* _Görev_
Lütfen mahkeme kararına göre istinaf incelemesinin neden duruşmasız yapıldığını bir ila üç cümleyle açıklayın.

Görüntülediğiniz mahkeme kararı henüz kesinleşmemiştir. Yararlı olması amacıyla eklenmiştir.
T.C.
ANTALYA
BÖLGE ADLİYE MAHKEMESİ TÜRK MİLLETİ ADINA
DÖRDÜNCÜ HUKUK DAİRESİ İSTİNAF KARARI
İNCELENEN DOSYANIN
MAHKEMESİ : ANTALYA 3. ASLİYE TİCARET MAHKEMESİ
TARİHİ : 02/10/2019
DAVA : Menfi Tespit
KARAR TARİHİ : 13/05/2022
KARAR YAZIM TARİHİ : 16/05/2022
Taraflar arasındaki davanın yapılan yargılaması sonunda ilk derece mahkemesince verilen, yukarıda tarih ve numarası gösterilen kararına karşı davacı vekili ile davalı vekili tarafından istinaf başvurusunda bulunulmakla, dosyada duruşma yapılmasını gerektiren eksiklik görülmediğinden Hukuk Muhakameleri Kanunu’nun 353/1-a-3 maddesi uyarınca istinaf incelemesinin duruşmasız yapılmasına karar verilerek, dosya incelendi;
GEREĞİ DÜŞÜNÜLDÜ
DAVACI İSTEMİNİN ÖZETİ:
Davacı vekili dava dilekçesinde özetle; müvekkilinin sürücüsü olduğu … plaka sayılı araç ile dava dışı …’nın sürücüsü olduğu, … plaka sayılı motosikletin çarpışması sonucu motosiklet sürücüsü …’nın yaralandığı, müvekkiline ait aracın 05/05/2011 kaza anı itibari ile geçerli trafik sigortası olmadığı için davalı …’ının dava dışı …’ya 23/03/2017 tarihinde 78.299,00 TL tazminat ödediği ve ödediği bu tazminatı Antalya 10. İcra Müdürlüğünün … takip sayılı dosyası ile müvekkilinden rücuen tahsilini talep ettiği, davalı …’nın tazminat ödemesini araç sürücülerinin kusur durumunu dikkate almadan yaptığı, oysa Antalya (Kapatılan) 10. Sulh Ceza Mahkemesinin … esas sayılı dosyasında alınan bilirkişi raporundan müvekkilinin tali, dava dışı … ‘nın ise asli kusurlu olduğu görüşüne yer verildiği, müvekkilinin yaralanan karşı araç sürücüsünün kusuru nispetinde tazminattan sorumluluğu bulunmadığından bahisle borçlu olmadığının tespiti ve kötü niyet tazminatına karar verilmesini talep etmiştir.
DAVALI CEVABININ ÖZETİ:
Davalı vekili davaya cevap dilekçesinde özetle; meydana gelen trafik kazası sonucu …’nın %14 oranında malul kalacak şekilde yaralandığı, davacının sürücüsü olduğu aracın zorunlu mali mesuliyet sigortası bulunmadığı için bu kişiye maluliyet tazminatı ödendiği, ağır kusurlu olanın davacı borçlu olduğu, davacı borçlunun süresinde borca itiraz etmediği, öte yandan menfi tespit davasının kısmi dava olarak açılamayacağından bahisle davanın reddini istemiştir.

* _Materyal_

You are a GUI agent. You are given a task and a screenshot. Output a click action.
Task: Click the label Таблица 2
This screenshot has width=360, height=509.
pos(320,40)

* _Tam Yanıt_
Dosyada duruşma yapılmasını gerektiren bir eksiklik görülmediği için istinaf incelemesinin duruşmasız yapılmasına karar verilmiştir. Bu karar, Hukuk Muhakameleri Kanunu'nun 353/1-a-3 maddesi uyarınca alınmıştır.